After casting the mold, the alloy can be hot formed without solution heat treatment, or the mold can be directly cold formed without hot forming. In a first process variant, the hot forming is carried out in a temperature range of 650 ℃ to 850 ℃ after the casting and cooling of the alloy. Then cold forming the alloy, optionallyA degree of deformation of up to 99% is achieved. A degree of deformation of at least 90% is preferred. The degree of deformation is here a relative reduction of the cross section of the workpiece.

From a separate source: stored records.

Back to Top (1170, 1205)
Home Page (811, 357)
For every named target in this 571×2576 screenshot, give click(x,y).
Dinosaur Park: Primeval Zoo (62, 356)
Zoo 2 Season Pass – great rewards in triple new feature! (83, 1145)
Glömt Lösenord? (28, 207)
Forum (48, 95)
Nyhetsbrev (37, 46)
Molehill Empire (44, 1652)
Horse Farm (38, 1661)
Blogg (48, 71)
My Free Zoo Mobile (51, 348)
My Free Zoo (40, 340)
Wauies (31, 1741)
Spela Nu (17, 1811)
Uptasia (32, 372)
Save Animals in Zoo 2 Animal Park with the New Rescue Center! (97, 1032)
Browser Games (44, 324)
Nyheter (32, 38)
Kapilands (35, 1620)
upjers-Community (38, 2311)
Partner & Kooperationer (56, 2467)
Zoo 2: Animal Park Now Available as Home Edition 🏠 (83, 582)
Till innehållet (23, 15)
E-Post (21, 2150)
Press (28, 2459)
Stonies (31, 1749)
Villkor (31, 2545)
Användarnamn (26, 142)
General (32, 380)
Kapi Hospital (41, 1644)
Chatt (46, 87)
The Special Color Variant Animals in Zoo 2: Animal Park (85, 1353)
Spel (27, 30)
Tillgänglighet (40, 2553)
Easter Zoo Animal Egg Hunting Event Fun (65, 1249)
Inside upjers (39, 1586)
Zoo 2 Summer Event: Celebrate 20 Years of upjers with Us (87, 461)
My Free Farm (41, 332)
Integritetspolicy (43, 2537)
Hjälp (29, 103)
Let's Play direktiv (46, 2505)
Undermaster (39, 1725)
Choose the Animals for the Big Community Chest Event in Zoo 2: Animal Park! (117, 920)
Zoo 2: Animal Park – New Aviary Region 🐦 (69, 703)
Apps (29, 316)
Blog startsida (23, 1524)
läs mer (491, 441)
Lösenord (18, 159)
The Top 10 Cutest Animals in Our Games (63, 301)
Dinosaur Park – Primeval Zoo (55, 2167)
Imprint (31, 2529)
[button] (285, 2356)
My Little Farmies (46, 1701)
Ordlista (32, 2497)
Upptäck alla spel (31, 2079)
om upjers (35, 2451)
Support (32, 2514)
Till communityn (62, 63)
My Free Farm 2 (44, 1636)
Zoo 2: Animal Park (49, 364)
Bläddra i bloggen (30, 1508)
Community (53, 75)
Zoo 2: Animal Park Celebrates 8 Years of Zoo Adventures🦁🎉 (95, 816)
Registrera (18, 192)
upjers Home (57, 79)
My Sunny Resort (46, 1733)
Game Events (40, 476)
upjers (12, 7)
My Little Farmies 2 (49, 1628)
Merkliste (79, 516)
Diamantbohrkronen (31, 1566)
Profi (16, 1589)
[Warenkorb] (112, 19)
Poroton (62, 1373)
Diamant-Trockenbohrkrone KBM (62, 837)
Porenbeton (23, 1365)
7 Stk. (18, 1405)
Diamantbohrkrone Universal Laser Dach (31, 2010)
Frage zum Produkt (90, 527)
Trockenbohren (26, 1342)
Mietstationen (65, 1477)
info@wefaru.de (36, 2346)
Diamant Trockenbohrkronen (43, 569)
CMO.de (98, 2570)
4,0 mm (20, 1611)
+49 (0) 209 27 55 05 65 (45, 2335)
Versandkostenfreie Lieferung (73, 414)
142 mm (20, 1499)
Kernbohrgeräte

After cold forming, the alloy is heat treated at a temperature in the range of 310 ℃ to 500 ℃ for a period of 10 minutes to 30 hours. Thus, MnNi is formed in the microstructure of the material2And MnNi type precipitates. The precipitates greatly increase the strength of the material. The greater the degree of deformation in the previous cold forming, the higher the strength of the material after heat treatment. If the alloy is cold formed with a degree of deformation of at least 95%, the heat treated material has a tensile strength R of up to 1350MPamAnd a yield point R of up to 1300MPap0.2. The hardness of this material is up to 460HV 10. At a deformation degree of 90%, the heat-treated material has a tensile strength R of up to 1260MPa at an elongation at break of 2.1%mAnd a yield point R of up to 1200MPap0.2. In order to produce the high-strength material, the temperature of the heat treatment is preferably in the range of 330 ℃ to 370 ℃. The duration of the heat treatment is in the range of 2 to 30 hours.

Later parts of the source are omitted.